I have had good success with Roku and the Amazon fire stick. High quality picture. Sound was solid. No pixelization. Though there were 2 times coming back from a commercial last night where the picture was blurry for about 20 seconds.
The announcers have been okay.
TrickySU was a treat. Rosie does a reasonably good job. Production has been fine too. The ones from the South are certainly less prepared and professional.
Biggest problem for me is dealing with watching the same 2 or 3 commercials all game long.
Not Ice T, lemonade was bad the first time I saw it. It doesn't get better after seeing it 50 times.
The Time Warner ads are a little better but getting really old. Ironic that Time Warner is a major sponsor for these games and ACC Network Extra, when it effectively took them out of the business of televising SU sports.
I am using Verizon FIOS with a new wireless router for Wifi. If people are having problems with the quality of the picture, I wonder if the problem could be with the Wifi router.
Anyway, I have mixed feelings ACC Network Extra. It brought about long term stability for the ACC and ensured SU will be a major player in college athletics until at least 2036, so I am grateful for that.
I switched from TW to Verizon a year or so ago so now I have access to the games that were on TW only. Limiting distribution for some games to only TW customers in upstate NY was a bad solution for SU fans who live elsewhere and I am glad they have the ability to watch these games now.
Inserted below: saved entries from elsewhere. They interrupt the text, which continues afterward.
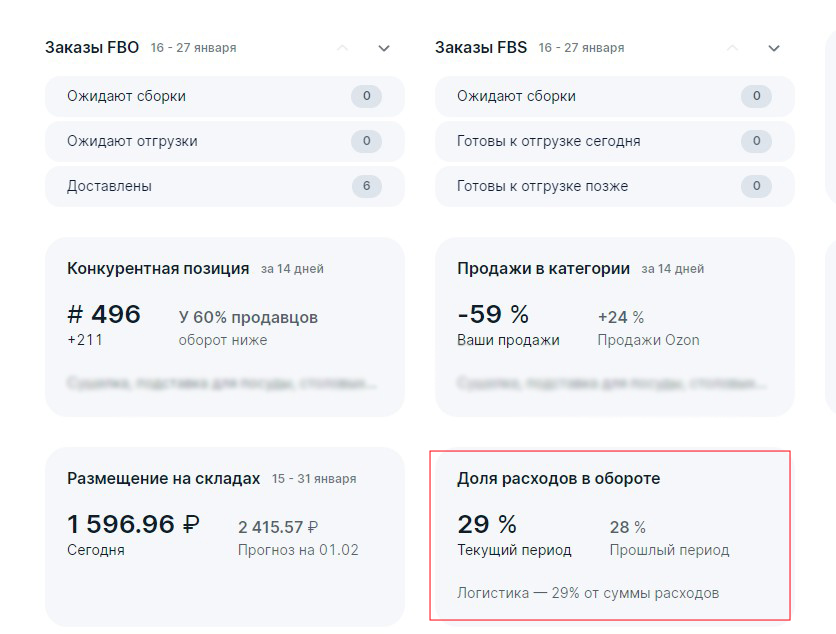Click the '2 415.57 ₽' forecast amount

[x=278, y=527]
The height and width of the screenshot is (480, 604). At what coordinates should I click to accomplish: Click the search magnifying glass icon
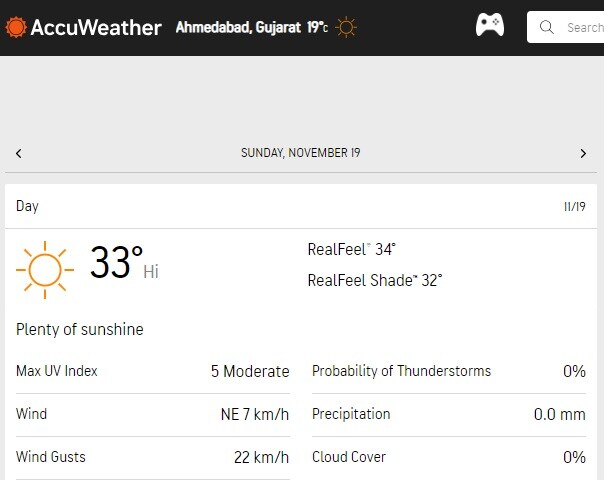[546, 27]
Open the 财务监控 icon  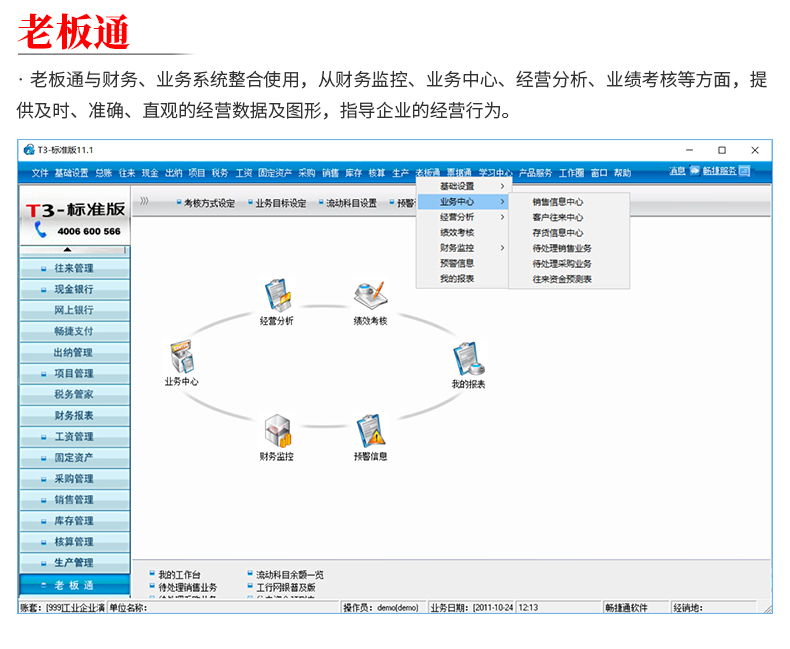coord(277,431)
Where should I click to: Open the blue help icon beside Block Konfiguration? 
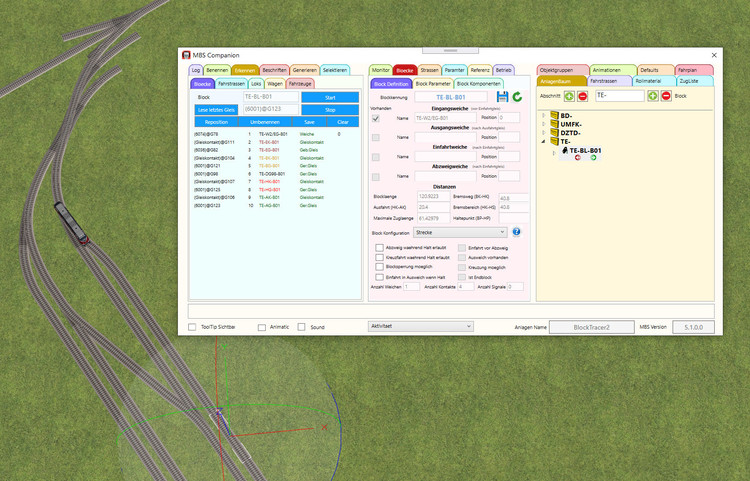[516, 231]
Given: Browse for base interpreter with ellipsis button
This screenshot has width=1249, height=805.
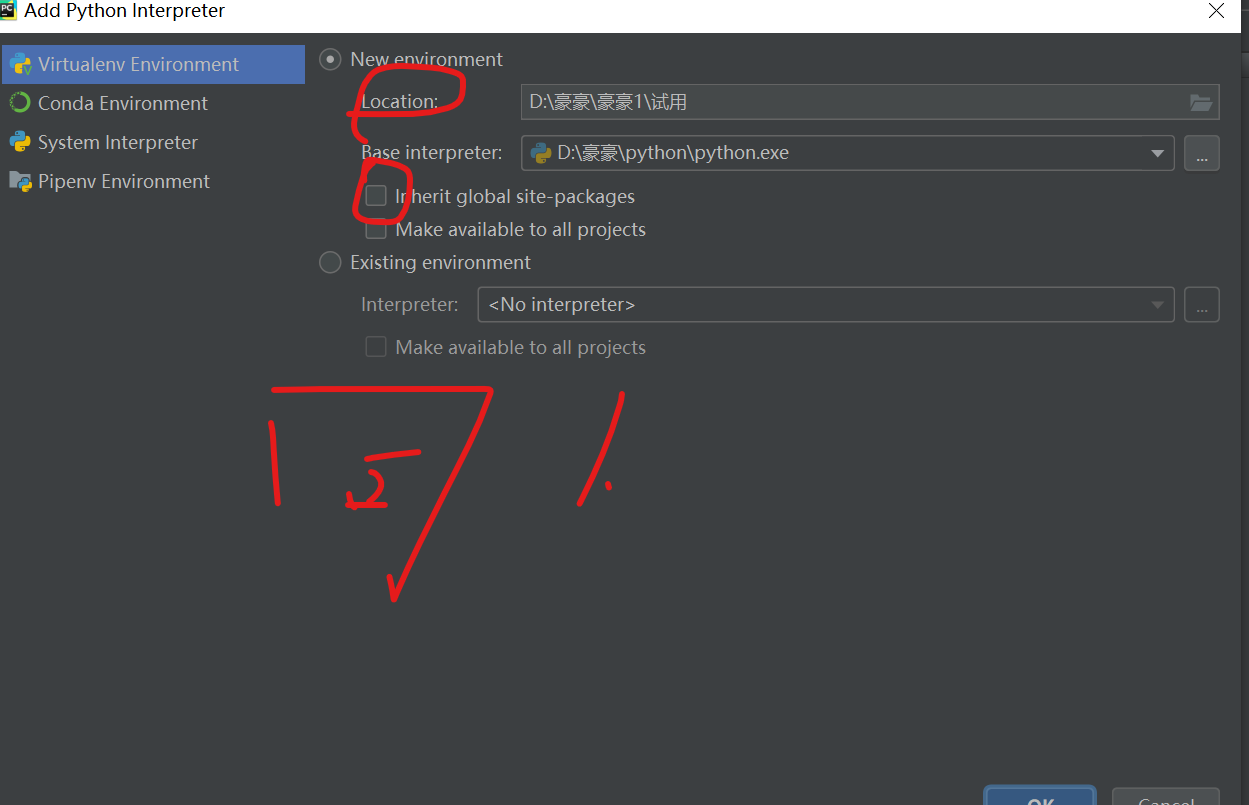Looking at the screenshot, I should [1201, 153].
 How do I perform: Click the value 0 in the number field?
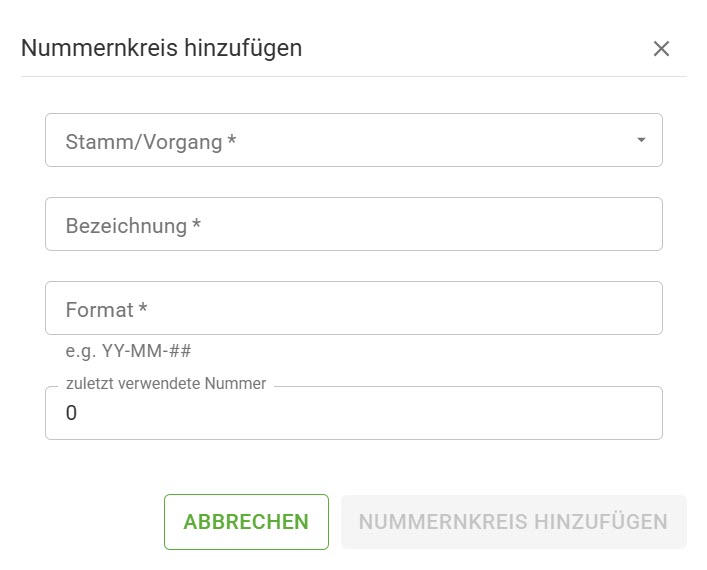(x=71, y=413)

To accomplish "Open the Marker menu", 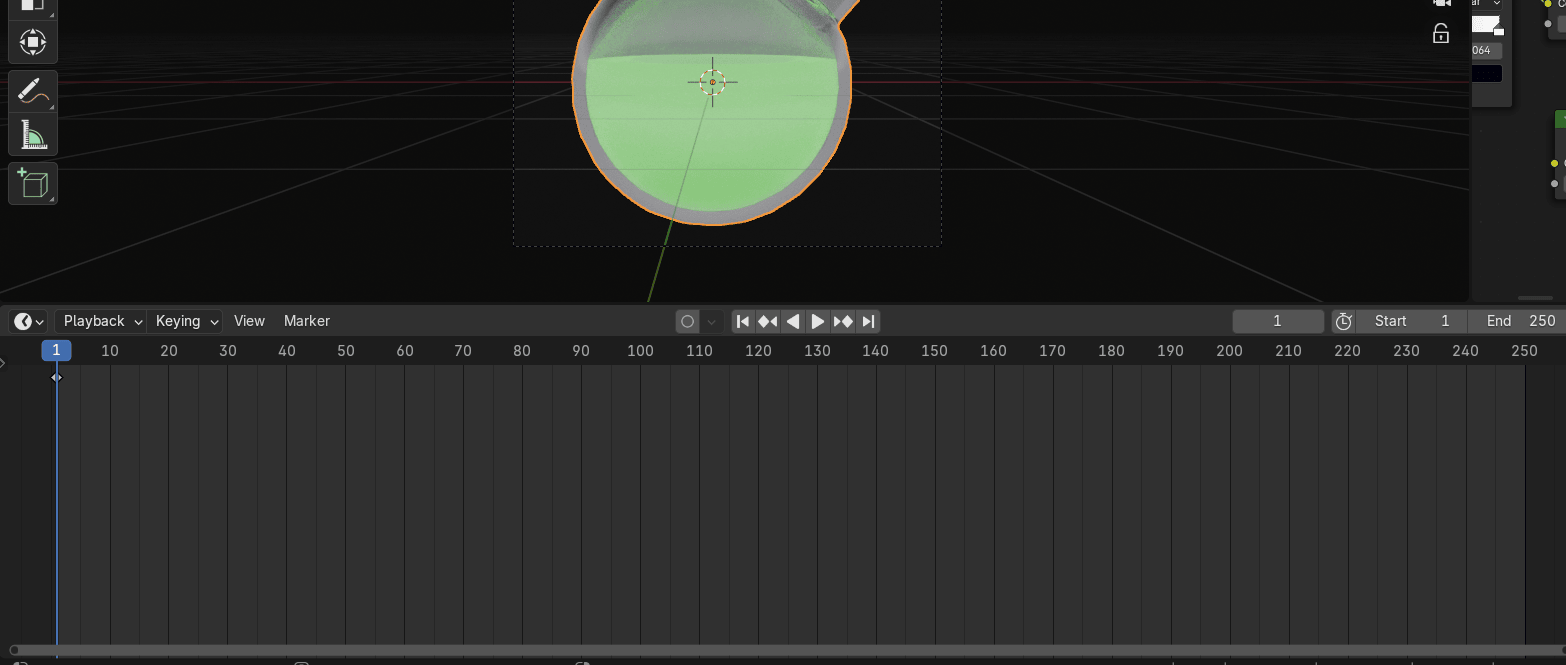I will click(307, 321).
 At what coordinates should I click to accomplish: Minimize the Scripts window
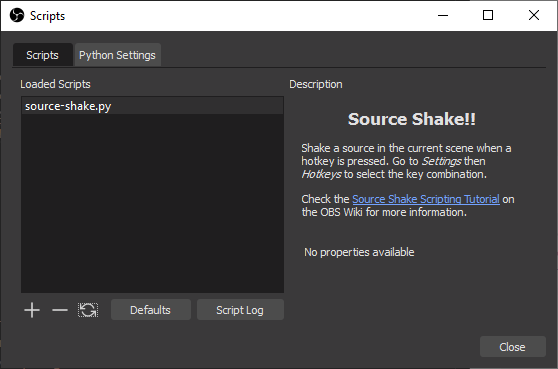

Yes, it is easier to watch a game that is on SNY or YES or MSG than using WatchESPN but even with that kind of distribution, you still can't watch the game in many places. The thing I liked best about SNY was that they would have a pregame and post game show that would do a lot of analysis and film breakdown. Even TW would do this to some degree.
That is gone with ACC Network Extra. If this is to be a big success, this needs to change. You can't just pop up live 2 minutes before tipoff, show the game, have almost no halftime show and then end the broadcast the minute the game ends.
They have to spend some money, hire a sideline reporter to do interviews, record a couple of interviews before the game, and they really need to have a studio where they can do analysis before the game, at halftime and after the game. I hope this is in the works. If so, it will go a lot way towards making this work.
All games need to be televised to this standard. Does anyone know if this is eventually going to happen?